I mean, this inflation. And we all have blame to share here. When we first started, no one knew about COVID. The only thing I ever knew about a pandemic is my great-grandfather who died in 1918 of influenza when he came to America from Italy. So we didn’t know what to expect.
People started saying then: ‘When we had the financial crisis of 2008 to 2009, President Obama and the legislature didn’t put enough money in to get us out of that funk as quickly as they should have to help us recover.’ They wanted to make sure we didn’t do that again.
We had two things hitting us. We had a health crisis and the possibility of a financial crisis. We wanted to prevent both of those. We should give President Trump credit for accelerating and pushing everybody to get a vaccine quicker than anyone thought that could ever come to market. Next, we put about $2 or $3 trillion into the economy in that first year in 2020. Then what happened? We got to November of the election year. So what we needed to do in a bipartisan way turned into the greed of politics again, with everyone asking who gets credit for it.
Then President Trump wanted to send everybody a check for $2,000. I kept telling him from the beginning that I was not for sending checks out because I looked back in history and I never saw that FDR ever sent a check out to anybody in the Great Depression. He sent out opportunities like the WPA or the CCC and gave people a chance to survive. We didn’t do that. We just kept sending checks, and we changed the psyche of America.

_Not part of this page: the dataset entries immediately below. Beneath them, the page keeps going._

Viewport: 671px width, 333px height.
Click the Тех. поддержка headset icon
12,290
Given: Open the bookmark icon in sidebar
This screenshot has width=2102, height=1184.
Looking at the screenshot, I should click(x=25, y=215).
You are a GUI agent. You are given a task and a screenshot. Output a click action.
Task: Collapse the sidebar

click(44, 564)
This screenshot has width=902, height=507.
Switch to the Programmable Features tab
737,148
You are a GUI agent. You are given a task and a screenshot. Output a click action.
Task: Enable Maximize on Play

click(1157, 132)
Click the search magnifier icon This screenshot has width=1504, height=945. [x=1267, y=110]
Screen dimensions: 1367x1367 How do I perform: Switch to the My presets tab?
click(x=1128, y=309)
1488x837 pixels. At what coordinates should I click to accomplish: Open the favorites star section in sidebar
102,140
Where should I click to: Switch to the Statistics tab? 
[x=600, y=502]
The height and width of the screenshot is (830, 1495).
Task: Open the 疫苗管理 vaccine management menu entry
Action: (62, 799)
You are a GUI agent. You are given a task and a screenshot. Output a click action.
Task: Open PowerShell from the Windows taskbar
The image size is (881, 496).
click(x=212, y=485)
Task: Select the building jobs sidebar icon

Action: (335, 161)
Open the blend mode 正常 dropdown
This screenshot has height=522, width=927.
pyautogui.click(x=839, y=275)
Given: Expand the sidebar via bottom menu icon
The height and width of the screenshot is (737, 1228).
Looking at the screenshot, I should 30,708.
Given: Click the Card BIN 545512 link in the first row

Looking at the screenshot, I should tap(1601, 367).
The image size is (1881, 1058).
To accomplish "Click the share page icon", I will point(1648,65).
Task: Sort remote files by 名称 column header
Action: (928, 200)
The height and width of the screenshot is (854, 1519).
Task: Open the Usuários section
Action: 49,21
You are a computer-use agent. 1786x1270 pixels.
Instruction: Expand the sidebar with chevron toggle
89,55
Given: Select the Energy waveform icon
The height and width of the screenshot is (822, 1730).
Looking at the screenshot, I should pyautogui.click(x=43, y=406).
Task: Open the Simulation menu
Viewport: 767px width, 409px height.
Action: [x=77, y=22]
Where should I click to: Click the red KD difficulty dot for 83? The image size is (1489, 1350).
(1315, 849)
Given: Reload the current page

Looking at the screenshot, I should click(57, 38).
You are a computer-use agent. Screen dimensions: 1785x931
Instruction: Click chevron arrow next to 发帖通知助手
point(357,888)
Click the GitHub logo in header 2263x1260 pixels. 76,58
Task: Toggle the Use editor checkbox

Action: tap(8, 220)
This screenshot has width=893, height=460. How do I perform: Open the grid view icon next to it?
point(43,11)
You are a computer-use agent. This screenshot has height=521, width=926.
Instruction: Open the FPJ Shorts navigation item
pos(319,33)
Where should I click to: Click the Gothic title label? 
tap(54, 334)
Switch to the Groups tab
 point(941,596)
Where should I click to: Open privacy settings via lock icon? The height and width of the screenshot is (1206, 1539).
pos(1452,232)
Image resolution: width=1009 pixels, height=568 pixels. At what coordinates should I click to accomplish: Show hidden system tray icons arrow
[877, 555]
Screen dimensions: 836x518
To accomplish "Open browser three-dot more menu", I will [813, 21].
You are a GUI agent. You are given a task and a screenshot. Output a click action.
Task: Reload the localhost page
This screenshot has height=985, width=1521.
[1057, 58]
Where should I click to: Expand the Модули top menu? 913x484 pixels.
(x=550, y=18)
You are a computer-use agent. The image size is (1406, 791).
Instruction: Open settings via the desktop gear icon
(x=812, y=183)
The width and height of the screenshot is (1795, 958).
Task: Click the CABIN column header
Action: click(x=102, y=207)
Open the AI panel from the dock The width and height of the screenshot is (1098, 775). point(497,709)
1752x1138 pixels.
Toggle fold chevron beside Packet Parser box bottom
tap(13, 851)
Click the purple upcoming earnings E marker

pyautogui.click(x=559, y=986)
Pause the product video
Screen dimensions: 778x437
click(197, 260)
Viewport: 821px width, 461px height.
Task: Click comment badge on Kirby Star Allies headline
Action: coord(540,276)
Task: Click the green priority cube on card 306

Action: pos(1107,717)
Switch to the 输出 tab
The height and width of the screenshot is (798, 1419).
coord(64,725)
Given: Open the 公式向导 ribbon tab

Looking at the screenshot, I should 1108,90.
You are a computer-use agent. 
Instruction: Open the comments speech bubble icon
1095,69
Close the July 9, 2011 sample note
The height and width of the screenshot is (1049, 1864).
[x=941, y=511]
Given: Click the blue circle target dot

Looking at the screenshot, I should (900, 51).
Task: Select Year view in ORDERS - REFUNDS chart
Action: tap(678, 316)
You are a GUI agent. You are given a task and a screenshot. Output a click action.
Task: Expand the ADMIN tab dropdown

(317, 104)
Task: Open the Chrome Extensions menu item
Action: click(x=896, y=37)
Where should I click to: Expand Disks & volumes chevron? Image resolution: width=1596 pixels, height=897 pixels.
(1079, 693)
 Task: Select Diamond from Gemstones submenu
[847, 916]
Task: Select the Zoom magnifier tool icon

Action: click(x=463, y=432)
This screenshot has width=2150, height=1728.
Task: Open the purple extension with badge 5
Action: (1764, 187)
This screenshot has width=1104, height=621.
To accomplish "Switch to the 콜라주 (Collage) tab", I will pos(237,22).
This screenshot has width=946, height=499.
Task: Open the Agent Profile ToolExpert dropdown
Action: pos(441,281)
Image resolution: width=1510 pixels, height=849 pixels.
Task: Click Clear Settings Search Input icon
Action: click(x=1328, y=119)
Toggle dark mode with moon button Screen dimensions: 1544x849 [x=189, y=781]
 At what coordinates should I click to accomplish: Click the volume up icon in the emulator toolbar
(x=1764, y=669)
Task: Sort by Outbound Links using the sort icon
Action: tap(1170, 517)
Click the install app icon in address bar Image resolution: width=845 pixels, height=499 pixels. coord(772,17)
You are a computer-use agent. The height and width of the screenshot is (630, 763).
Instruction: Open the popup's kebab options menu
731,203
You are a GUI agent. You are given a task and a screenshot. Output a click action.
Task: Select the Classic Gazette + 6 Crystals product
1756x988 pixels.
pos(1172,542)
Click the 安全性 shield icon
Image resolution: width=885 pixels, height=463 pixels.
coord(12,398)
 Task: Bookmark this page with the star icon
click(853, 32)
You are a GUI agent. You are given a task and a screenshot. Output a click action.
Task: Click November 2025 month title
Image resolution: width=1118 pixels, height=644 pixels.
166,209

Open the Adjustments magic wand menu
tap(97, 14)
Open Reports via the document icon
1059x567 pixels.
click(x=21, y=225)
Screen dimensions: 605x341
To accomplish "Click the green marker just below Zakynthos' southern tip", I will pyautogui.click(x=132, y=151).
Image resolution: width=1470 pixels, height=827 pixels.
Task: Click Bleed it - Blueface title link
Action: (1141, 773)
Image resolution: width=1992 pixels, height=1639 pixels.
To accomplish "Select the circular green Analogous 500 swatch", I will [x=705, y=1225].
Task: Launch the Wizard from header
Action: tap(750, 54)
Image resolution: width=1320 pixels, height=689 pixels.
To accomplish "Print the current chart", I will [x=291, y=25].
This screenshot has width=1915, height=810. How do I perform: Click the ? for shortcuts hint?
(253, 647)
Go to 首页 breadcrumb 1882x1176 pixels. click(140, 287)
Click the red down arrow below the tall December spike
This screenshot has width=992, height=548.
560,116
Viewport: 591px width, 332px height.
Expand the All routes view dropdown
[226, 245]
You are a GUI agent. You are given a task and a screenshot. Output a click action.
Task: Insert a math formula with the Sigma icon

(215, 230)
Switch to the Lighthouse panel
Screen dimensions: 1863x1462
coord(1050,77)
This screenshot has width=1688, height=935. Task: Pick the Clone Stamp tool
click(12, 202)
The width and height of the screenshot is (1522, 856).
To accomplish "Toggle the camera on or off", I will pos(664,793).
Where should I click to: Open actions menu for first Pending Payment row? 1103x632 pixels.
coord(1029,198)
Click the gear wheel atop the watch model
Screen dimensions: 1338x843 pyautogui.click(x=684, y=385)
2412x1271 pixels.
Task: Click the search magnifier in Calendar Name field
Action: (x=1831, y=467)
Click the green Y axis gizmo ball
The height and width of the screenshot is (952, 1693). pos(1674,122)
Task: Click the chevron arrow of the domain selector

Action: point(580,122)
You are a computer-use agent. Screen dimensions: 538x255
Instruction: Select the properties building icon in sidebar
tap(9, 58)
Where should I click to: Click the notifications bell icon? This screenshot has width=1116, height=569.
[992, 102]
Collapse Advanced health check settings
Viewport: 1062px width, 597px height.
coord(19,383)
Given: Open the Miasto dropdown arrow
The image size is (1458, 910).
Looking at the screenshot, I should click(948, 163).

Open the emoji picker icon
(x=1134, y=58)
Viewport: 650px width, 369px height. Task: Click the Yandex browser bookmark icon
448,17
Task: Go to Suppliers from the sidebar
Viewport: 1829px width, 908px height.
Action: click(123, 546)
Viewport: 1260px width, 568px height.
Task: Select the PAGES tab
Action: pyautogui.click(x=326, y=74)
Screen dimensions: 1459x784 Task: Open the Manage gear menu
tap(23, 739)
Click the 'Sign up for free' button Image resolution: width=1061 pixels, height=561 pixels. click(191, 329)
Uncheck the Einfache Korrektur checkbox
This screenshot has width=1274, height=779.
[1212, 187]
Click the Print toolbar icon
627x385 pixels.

But looking ahead, what are the similar opportunities for bipartisanship?
We’ve got to get our financial house in order. We cannot live with this crippling debt. If we don’t get our house in order, if we don’t look at the trust funds that are going bankrupt—whether it be Medicare, Medicaid, Social Security, highway—all the ones that are having tremendous problems right now. If we can’t come to grips with how we face the financial challenges this country has, then we’re all going to be paying a price that we can’t afford.
Senator, you’re speaking to a room full of CEOs. What can the business community do to better engage with this somewhat dysfunctional political system you’ve been describing?
Quit writing checks to everybody.
Everybody? Just don’t give any money to any politicians?
Let me explain. All of the people that are with you right now are so successful and have done so well. God bless them all. I’m proud of each and every one of them. And they’ve been so successful by taking risks and expecting returns on their investments.
The investments you’ve made in politics—from the Democrat side and the Republican side—by asking nothing in return is a foolish investment because you would never do that in your business world or your private life. But you do in your political life. You say: ‘This side’s better than that side so I’ll give them money,’ or ‘I don’t like that side, they’re too liberal,’ or ‘I don’t like this side because they’re deniers and they can’t accept the truth of the facts.’
It’s a back and forth, but why don’t you do this: Tell a politician who comes to you: ‘I’m sorry. I don’t give checks. I don’t give a donation or contribution to any politician. I’m willing to make an investment. What should I expect from you? What are you going to do? What have you done in your political life, and what will you do if this is your first time? Tell me so I can make a decision on whether I want to invest in you, because I can expect something in return.‘
Senator, good advice.
We can’t fix it in Washington. You know why? You all are supporting bad behavior. You’re giving checks for bad behavior. Everybody is giving a lot of money to bad behavior. The small donors are giving a lot of money and the larger donors are contributing too.
I’ll guarantee it, a child doesn’t change their behavior if they’re getting rewarded for it.